> Task requirements:
What is needed is every line from the one holding "Where should I" to the last line of the data below, printed exactly and without pictures.

> Records to process:
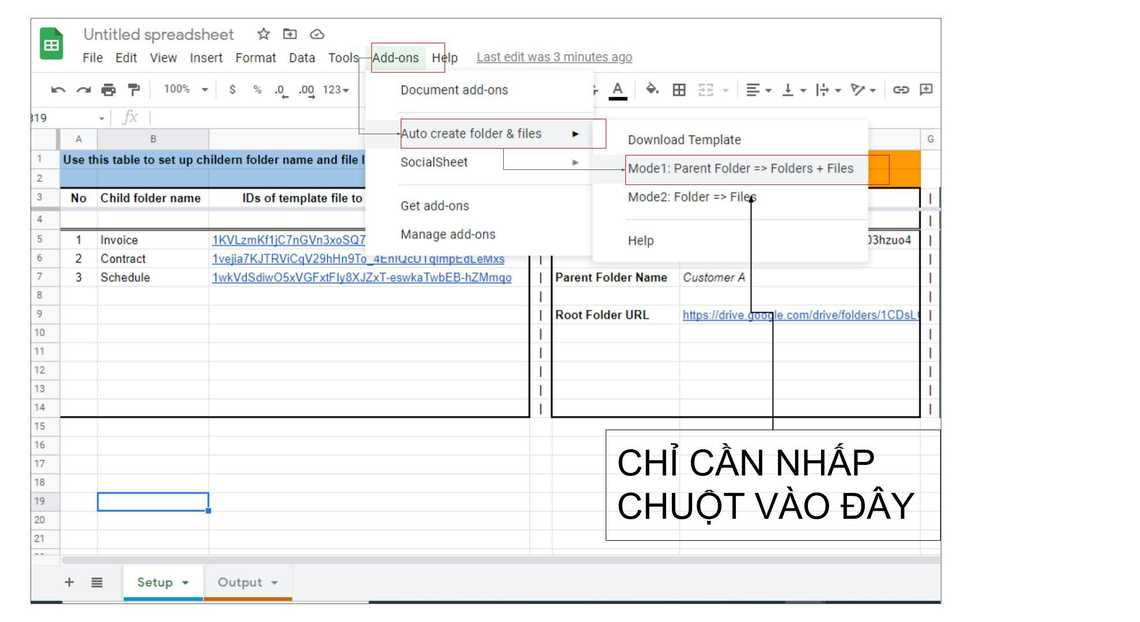Open the fill color bucket
1140x622 pixels.
coord(652,90)
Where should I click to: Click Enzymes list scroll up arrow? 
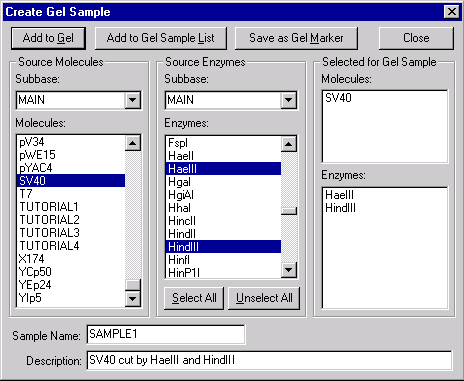pos(289,144)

> Response for this exercise:
Where should I click to: Click Enzymes list scroll up arrow? 
pos(289,144)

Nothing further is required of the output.